Relationship Visualization

Edges in the graph are labeled with the relationship type. The visualization uses color and thickness to convey information:
  • Edge labels describe the relationship (“reports to”, “supplies”, “references”)
  • Node size reflects how many connections an entity has — heavily referenced entities appear larger
  • Clustering groups related entities together spatially, making it easy to spot organizational structures or topic clusters
Zoom in to dense areas of the graph to read individual relationship labels. You can also drag nodes to rearrange the layout manually.

Filtering the Graph

For large document libraries, the full graph can be dense.
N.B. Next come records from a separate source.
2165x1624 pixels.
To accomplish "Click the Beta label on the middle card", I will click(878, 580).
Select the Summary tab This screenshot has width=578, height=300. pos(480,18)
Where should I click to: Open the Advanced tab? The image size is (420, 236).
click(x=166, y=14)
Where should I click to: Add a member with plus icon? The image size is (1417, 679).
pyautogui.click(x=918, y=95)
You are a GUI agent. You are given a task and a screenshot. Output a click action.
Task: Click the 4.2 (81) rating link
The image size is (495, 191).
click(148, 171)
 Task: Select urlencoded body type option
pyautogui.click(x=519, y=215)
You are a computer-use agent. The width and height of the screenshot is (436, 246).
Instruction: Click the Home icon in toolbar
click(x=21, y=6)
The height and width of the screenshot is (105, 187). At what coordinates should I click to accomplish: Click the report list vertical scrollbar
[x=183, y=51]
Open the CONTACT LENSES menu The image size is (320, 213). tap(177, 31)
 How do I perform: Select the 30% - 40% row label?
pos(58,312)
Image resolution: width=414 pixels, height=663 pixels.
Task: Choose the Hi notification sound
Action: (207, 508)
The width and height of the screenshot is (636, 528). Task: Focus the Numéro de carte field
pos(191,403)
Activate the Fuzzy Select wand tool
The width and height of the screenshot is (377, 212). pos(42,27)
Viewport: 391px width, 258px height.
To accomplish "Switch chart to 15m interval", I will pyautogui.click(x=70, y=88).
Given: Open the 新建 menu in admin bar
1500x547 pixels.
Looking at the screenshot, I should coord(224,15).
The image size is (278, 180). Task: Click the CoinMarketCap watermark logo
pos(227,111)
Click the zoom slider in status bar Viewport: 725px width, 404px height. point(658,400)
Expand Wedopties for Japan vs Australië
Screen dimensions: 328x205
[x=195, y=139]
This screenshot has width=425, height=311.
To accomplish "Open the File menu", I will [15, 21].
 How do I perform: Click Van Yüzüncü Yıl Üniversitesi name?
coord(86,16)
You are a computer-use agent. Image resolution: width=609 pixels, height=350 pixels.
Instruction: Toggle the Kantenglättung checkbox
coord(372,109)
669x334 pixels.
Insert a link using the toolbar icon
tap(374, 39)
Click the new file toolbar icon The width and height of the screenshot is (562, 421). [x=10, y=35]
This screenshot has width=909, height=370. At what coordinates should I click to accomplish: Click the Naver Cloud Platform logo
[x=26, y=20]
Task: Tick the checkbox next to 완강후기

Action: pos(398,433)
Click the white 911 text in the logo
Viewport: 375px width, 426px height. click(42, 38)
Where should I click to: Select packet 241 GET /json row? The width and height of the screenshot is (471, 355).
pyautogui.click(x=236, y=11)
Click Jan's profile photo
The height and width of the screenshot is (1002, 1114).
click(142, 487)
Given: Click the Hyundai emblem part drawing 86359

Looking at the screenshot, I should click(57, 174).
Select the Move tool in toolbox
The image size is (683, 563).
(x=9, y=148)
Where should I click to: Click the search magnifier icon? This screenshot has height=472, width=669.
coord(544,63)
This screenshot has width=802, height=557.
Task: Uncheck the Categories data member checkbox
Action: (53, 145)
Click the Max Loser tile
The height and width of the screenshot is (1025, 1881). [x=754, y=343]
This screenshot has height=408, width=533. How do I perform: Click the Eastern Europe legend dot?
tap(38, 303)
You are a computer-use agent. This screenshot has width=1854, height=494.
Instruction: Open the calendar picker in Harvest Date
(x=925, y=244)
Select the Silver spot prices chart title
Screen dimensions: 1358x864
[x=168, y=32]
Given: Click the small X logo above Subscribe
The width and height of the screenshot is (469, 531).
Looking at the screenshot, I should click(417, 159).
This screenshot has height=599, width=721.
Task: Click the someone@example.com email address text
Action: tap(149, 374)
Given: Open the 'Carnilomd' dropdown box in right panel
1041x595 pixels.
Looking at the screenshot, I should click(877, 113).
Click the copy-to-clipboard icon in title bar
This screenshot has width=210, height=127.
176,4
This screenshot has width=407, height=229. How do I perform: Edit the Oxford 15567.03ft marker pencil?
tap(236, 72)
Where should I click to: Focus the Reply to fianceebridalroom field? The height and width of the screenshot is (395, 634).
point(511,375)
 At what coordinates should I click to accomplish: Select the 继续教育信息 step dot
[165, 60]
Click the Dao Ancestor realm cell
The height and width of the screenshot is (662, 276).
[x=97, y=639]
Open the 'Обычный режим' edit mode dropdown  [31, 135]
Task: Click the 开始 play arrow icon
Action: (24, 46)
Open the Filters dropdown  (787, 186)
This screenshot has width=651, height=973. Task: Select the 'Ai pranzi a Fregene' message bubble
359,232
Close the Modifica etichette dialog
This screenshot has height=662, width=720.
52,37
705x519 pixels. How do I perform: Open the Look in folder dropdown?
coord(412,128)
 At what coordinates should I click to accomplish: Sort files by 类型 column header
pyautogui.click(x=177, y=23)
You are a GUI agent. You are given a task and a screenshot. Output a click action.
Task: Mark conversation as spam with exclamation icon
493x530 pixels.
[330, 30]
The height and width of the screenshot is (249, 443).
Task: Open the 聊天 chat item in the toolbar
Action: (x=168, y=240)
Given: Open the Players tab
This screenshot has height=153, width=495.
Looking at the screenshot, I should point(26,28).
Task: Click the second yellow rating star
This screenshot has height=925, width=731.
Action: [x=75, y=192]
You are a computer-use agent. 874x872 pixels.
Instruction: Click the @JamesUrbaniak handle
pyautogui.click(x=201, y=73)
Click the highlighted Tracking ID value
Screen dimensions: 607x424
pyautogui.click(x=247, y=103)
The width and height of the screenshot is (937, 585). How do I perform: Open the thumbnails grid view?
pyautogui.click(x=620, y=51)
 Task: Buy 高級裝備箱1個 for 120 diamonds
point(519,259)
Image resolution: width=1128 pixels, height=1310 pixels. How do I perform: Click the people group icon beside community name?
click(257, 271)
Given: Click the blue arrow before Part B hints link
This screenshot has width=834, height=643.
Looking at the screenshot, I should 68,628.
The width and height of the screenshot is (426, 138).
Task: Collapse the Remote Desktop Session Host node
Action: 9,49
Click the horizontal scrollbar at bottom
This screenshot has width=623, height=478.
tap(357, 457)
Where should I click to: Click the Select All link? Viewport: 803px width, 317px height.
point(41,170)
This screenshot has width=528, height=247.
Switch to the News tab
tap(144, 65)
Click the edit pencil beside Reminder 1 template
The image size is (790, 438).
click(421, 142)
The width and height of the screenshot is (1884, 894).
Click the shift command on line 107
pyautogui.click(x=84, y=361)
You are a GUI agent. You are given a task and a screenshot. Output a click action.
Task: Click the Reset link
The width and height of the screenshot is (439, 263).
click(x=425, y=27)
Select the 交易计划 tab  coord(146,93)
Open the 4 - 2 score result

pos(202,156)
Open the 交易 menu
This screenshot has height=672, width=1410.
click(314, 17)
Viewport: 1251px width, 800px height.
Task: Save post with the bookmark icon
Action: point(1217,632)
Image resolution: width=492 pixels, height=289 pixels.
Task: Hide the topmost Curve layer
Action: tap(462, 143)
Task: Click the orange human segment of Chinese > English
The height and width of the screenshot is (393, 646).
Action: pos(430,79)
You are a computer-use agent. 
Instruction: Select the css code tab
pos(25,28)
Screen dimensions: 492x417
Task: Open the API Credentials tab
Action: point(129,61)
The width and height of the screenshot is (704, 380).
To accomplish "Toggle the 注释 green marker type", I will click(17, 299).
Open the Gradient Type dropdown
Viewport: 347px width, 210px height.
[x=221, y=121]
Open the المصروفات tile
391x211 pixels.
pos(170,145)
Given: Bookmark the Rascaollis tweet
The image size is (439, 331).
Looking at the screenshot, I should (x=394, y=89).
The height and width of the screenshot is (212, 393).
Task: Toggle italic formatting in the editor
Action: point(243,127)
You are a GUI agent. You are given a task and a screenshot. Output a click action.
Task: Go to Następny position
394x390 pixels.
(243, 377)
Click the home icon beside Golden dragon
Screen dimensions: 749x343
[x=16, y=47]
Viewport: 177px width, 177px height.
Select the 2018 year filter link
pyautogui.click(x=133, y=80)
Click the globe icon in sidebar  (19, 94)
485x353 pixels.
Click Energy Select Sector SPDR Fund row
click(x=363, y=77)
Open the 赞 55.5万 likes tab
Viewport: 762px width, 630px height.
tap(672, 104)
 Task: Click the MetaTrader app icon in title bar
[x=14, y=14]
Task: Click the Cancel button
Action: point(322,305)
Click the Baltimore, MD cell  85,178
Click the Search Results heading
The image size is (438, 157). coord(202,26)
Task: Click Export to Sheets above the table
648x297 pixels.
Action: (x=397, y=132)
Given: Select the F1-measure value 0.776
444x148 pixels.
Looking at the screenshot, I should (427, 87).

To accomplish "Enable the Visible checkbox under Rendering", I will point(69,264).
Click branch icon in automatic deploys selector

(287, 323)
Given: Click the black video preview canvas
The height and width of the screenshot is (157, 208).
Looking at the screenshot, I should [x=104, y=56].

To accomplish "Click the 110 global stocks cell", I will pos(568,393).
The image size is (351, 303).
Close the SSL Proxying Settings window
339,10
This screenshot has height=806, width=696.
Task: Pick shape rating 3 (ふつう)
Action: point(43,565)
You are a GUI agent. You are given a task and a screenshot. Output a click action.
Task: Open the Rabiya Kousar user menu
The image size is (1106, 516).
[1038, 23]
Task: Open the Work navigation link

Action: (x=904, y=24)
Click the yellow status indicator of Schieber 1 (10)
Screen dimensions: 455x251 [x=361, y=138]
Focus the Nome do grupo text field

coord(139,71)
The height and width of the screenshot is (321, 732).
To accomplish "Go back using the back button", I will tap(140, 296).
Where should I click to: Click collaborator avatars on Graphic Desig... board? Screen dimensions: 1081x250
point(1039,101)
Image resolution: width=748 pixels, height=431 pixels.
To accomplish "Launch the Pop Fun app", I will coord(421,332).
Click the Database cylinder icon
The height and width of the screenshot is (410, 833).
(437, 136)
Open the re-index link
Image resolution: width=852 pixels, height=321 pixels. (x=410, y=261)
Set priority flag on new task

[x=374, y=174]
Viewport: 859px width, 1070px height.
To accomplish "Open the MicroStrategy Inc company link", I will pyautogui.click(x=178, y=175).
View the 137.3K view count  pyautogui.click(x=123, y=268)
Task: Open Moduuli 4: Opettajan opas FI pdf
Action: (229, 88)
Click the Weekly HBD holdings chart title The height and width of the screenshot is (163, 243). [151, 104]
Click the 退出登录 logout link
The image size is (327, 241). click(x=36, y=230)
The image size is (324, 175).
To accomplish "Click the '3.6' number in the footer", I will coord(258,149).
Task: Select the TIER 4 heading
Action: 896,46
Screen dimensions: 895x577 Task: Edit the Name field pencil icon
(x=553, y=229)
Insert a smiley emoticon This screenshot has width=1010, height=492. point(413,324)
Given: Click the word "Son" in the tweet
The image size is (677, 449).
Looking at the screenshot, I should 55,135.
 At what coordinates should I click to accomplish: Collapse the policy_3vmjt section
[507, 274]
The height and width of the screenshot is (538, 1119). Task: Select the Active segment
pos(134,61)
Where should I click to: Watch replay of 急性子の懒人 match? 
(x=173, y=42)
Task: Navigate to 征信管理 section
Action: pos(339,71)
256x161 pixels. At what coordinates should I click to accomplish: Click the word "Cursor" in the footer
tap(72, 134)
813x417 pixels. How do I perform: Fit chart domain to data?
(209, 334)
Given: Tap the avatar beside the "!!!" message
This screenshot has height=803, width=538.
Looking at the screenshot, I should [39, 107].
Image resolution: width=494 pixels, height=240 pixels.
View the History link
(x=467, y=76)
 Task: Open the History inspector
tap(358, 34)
Use the filter controls to narrow what is displayed:
  • By entity type — Show only people, or only organizations, to simplify the view
  • By source file — Limit the graph to entities from a specific document or set of documents
  • By scope — Filter to workspace-level or company-level knowledge

How the AI Uses the Knowledge Graph

The knowledge graph is not just a visualization tool. When you ask questions in chat, the AI can query the graph to find relationships and context that go beyond simple text search. For example:
  • “Who are the key contacts at Acme Corp?” — The AI finds all Person nodes connected to the Acme Corp organization node
  • “What products are mentioned alongside our Q3 revenue report?” — The AI traverses relationships from the report to connected product entities
Knowledge graph data is rebuilt when you reprocess a file. If you delete a file, its entities and relationships are also removed from the graph.

Graph Growth Over Time

The knowledge graph becomes more valuable as you upload more documents. Early uploads create isolated clusters of entities. As more files are added, connections form between clusters — a person mentioned in a contract might also appear in meeting notes and a project plan, weaving a rich web of organizational knowledge.